__Work to complete__.
Copy, in full, each line of the material that holds the word "pixels".

****************************************

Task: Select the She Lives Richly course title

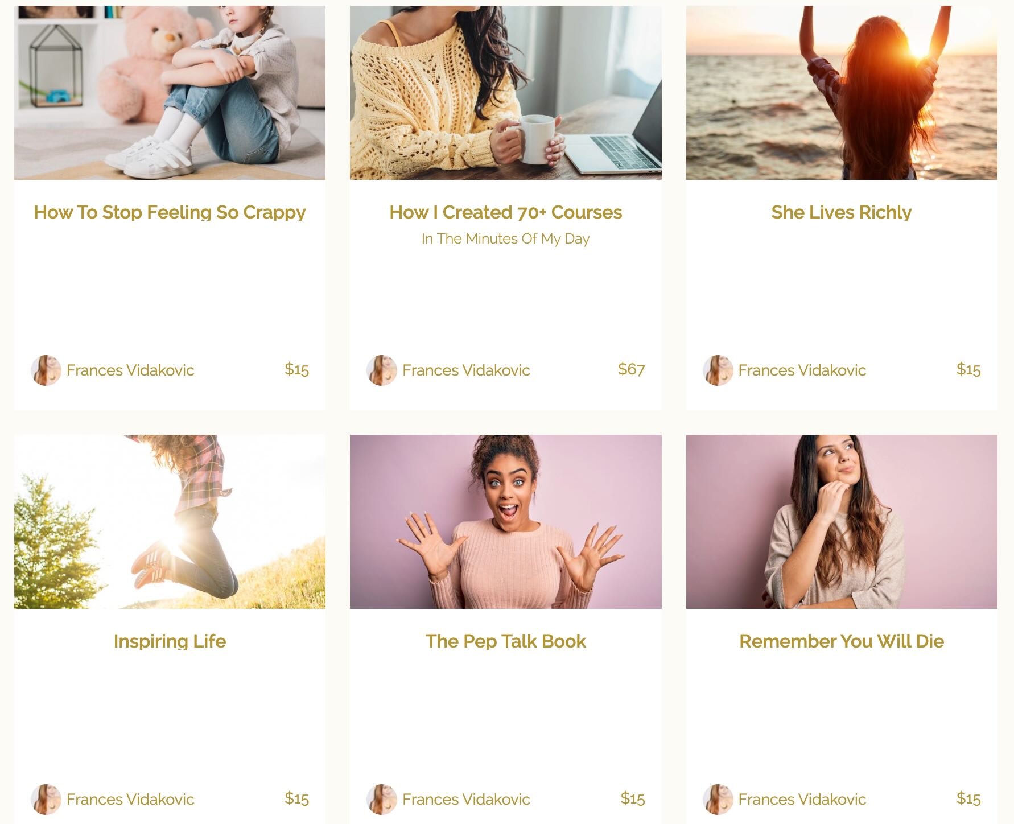Action: 842,212
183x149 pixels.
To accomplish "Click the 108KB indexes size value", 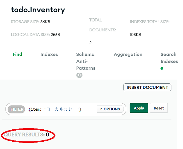I will (136, 35).
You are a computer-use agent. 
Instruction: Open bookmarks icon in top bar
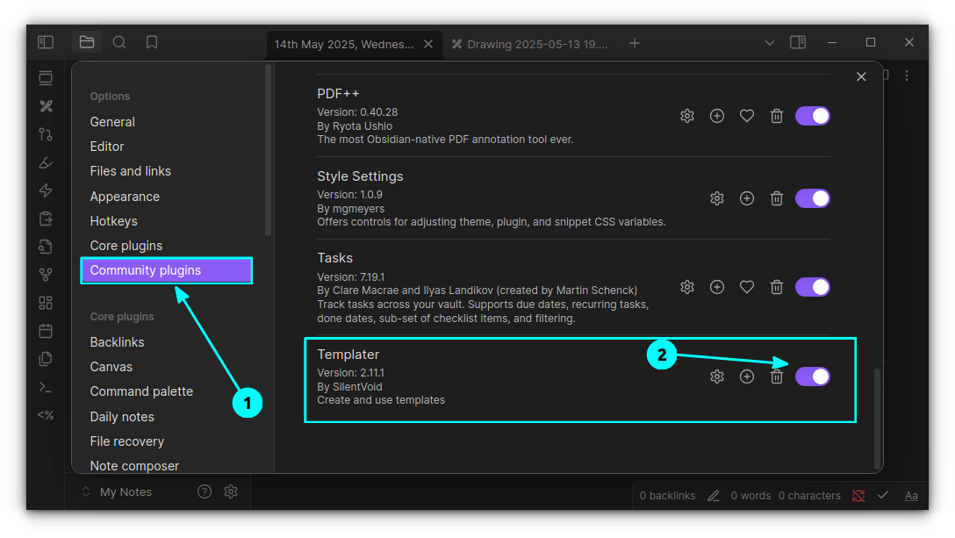pos(152,42)
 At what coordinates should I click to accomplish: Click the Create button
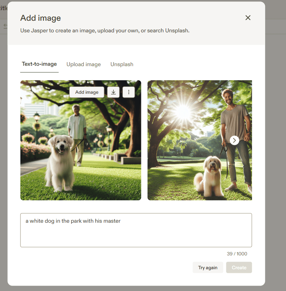239,268
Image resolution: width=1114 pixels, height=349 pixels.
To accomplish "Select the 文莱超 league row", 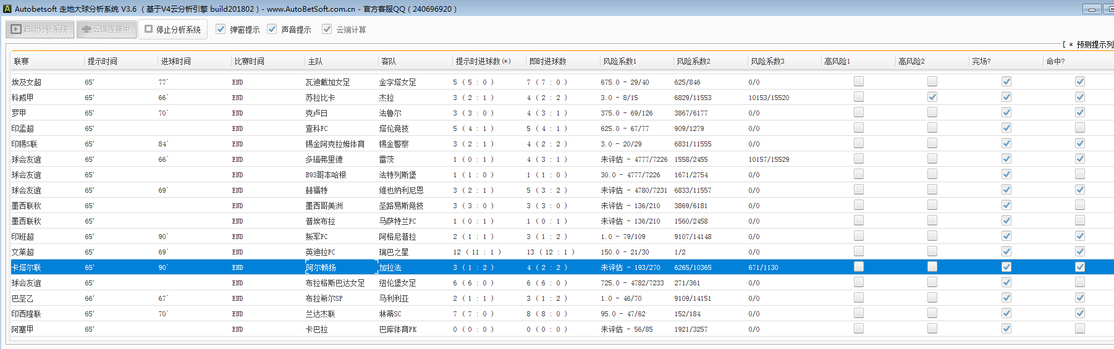I will (23, 252).
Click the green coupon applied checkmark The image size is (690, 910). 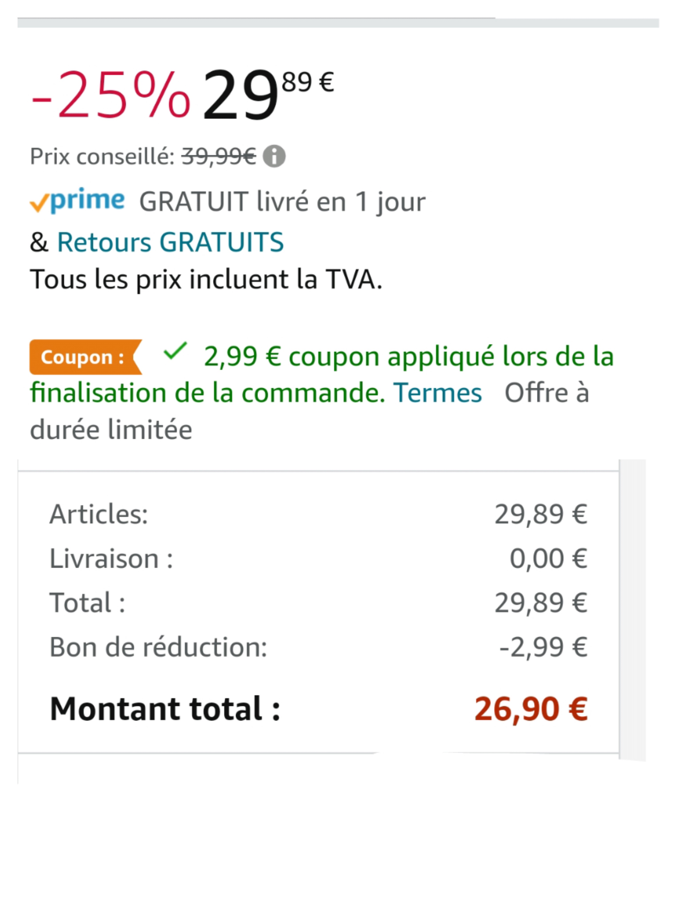(x=175, y=351)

****************************************

__Task result__.
183x149 pixels.
Image resolution: width=1114 pixels, height=349 pixels.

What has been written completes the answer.